D’autres griffes chinoises tel Herborist en cosmétique, Maotai dans les spiritueux, Longio pour les montres, NE Tiger pour la couture commencent à se faire un nom. Et pas seulement dans le pays. Faut-il s’en inquiéter ? «Pour vraiment faire de l’ombre aux maisons françaises, il leur manque encore des critères fondamentaux du luxe comme une base mature de consommateurs, un rayonnement international ou encore une profondeur historique porteuse d'un imaginaire puissant», juge Jonathan Siboni, président de Luxurynsight, plateforme de business intelligence dédiée au luxe. Même avis pour Jean-Christophe Hérail, le président de Publicis Et Nous, qui ajoute que «les Chinois restent très attachés au made in Europe». Une façon de dire qu’ils continueront à se ruer à l’avenir vers l'Italie pour ses costumes, la Suisse pour ses montres et surtout la France pour ses bijoux, parfums, vins et autres sacs. La Chine revendique sa préférence pour les marques de luxe historiques : «Dans les grands malls de luxe de Pekin ou Shanghai, les grandes marques françaises sont mises en avant en étant accessibles au rez-de-chaussée, quand les marques premium sont généralement reléguées au premier étage et les enseignes de luxe chinoises au dernier», remarque Dan Otmezguine, DG associé de Stories, une agence de design implantée dans l’Empire du Milieu.
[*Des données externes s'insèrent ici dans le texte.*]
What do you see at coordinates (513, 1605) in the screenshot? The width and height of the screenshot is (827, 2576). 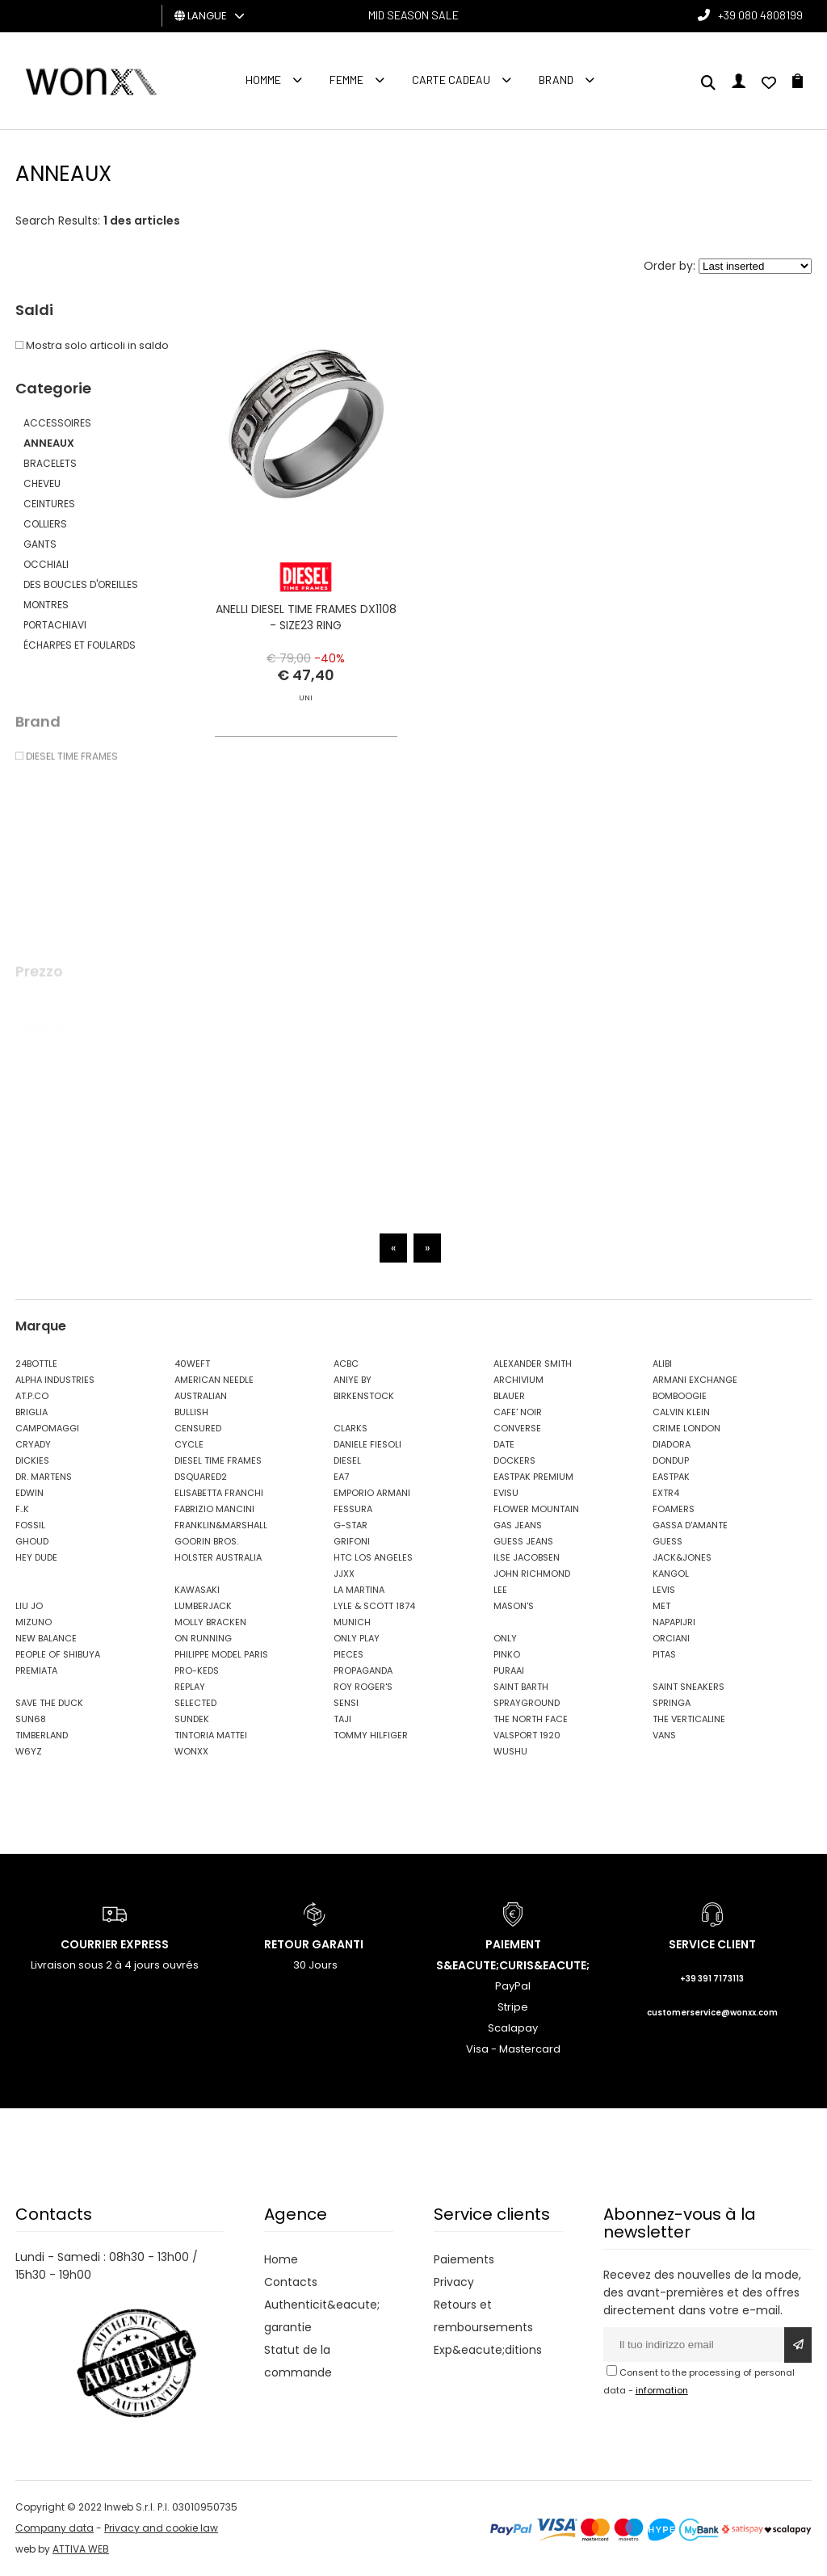 I see `MASON'S` at bounding box center [513, 1605].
La Chine inquiète aussi les marques françaises pour une autre raison : la contrefaçon. Malgré les promesses du régime, ce fléau (dont le poids et les effets réels sont difficiles à mesurer) n’est toujours pas endigué. «La Chine reste le premier producteur et consommateur de contrefaçon, rappelle Jonathan Siboni. Un territoire où la propriété intellectuelle n’existe toujours pas et où l’on emploie le même mot pour dire apprendre et… copier.» Enfin, même les riches (surtout les plus jeunes) deviennent sensibles aux vertus de l’économie du partage. Vive la jouissance et à bas la possession même dans le luxe ? La revente de produits de luxe, en plein développement, pèse aujourd’hui un peu plus de 7% du marché mondial.
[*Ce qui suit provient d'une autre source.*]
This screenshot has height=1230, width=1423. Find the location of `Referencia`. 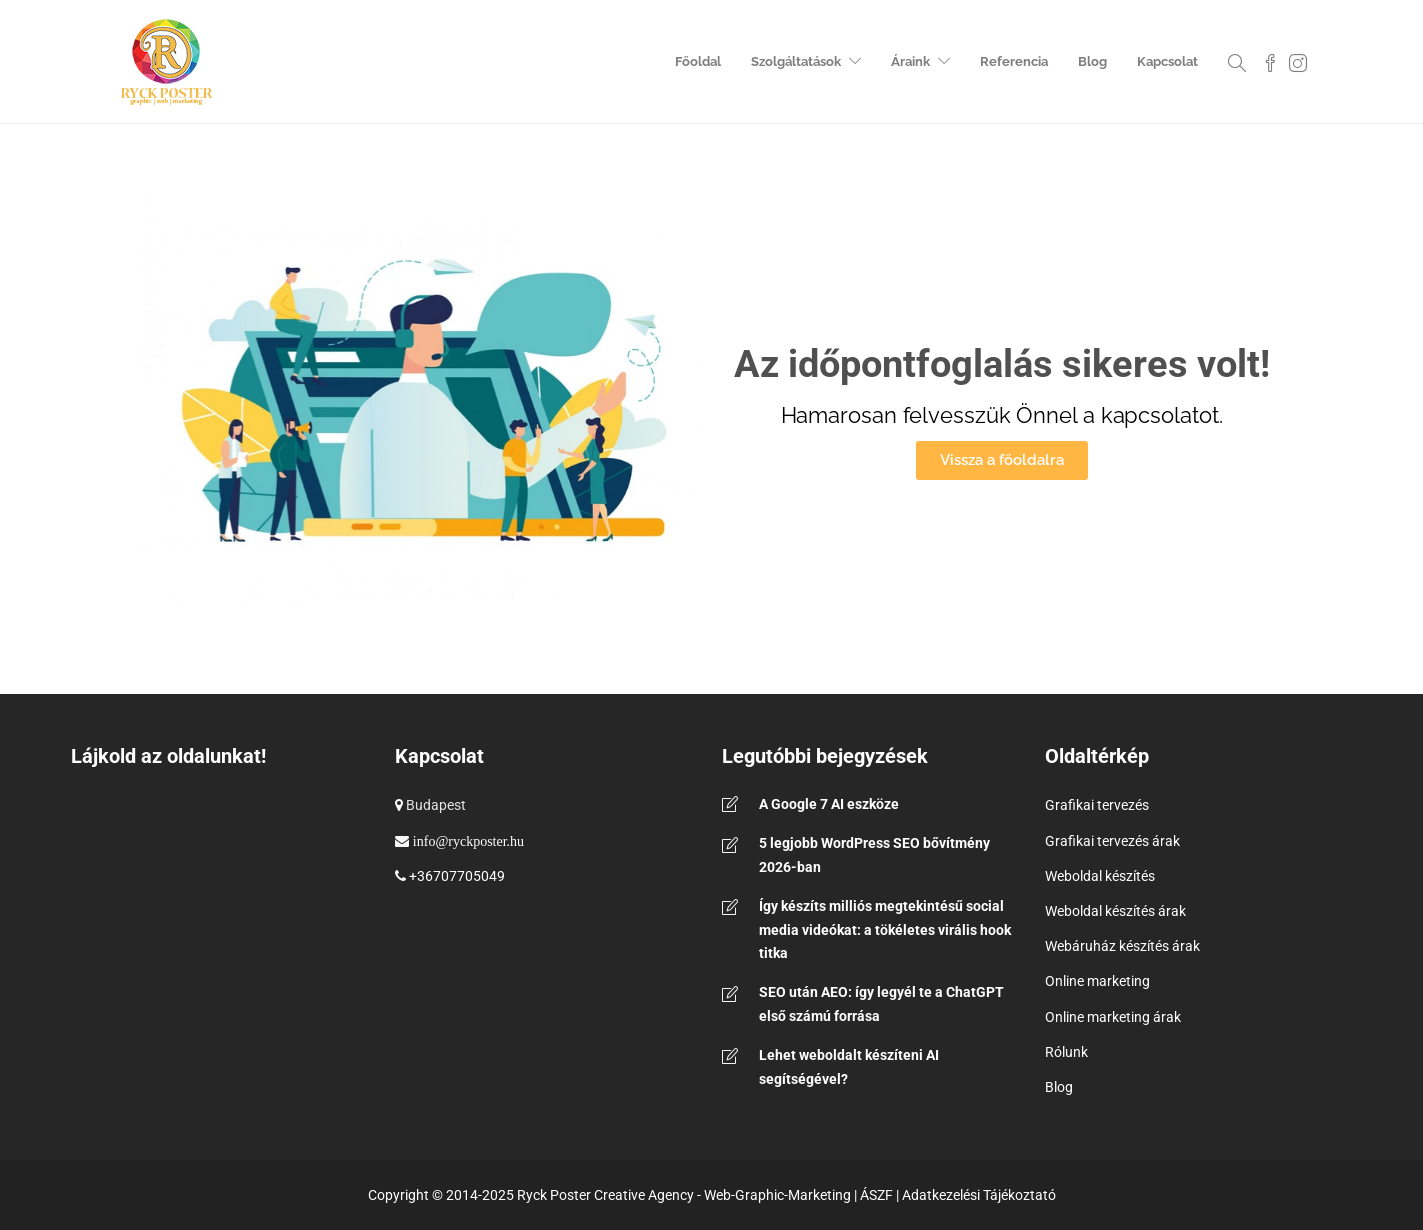

Referencia is located at coordinates (1014, 61).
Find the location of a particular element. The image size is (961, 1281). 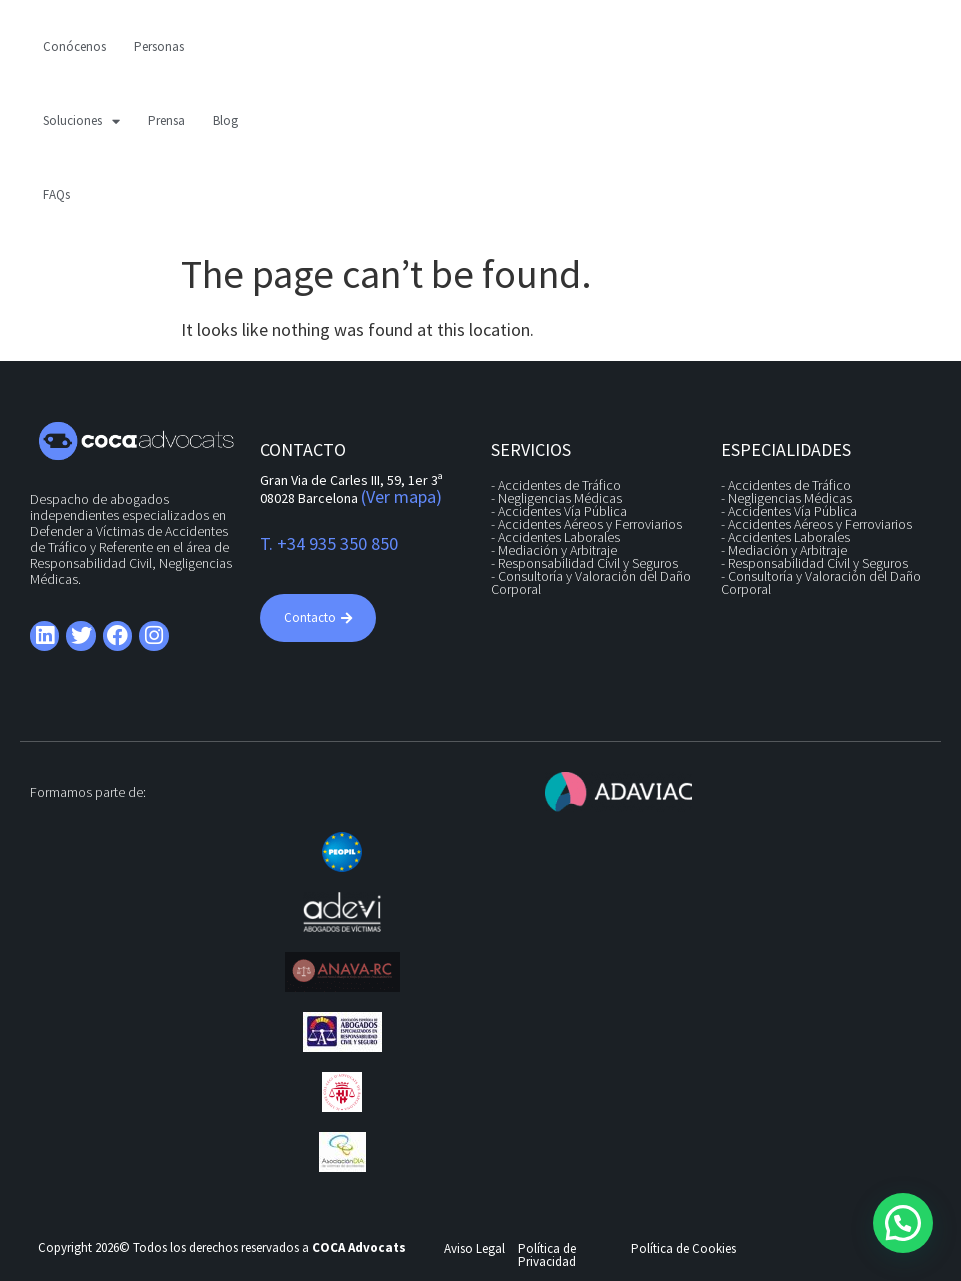

Prensa is located at coordinates (166, 120).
Face à toutes ces évolutions, «l’enjeu pour les marques de luxe consiste à apprendre à naviguer dans un environnement particulièrement volatile et difficilement prévisible», souligne Claudia D’Arpizio, associée de Bain & Company. Pour l’instant, la réponse de la plus grande parmi elles, LVMH, ne manque pas de panache : embaucher dans les prochaines années 3000 personnes par an rien qu’en France. Une initiative assez rare pour être saluée.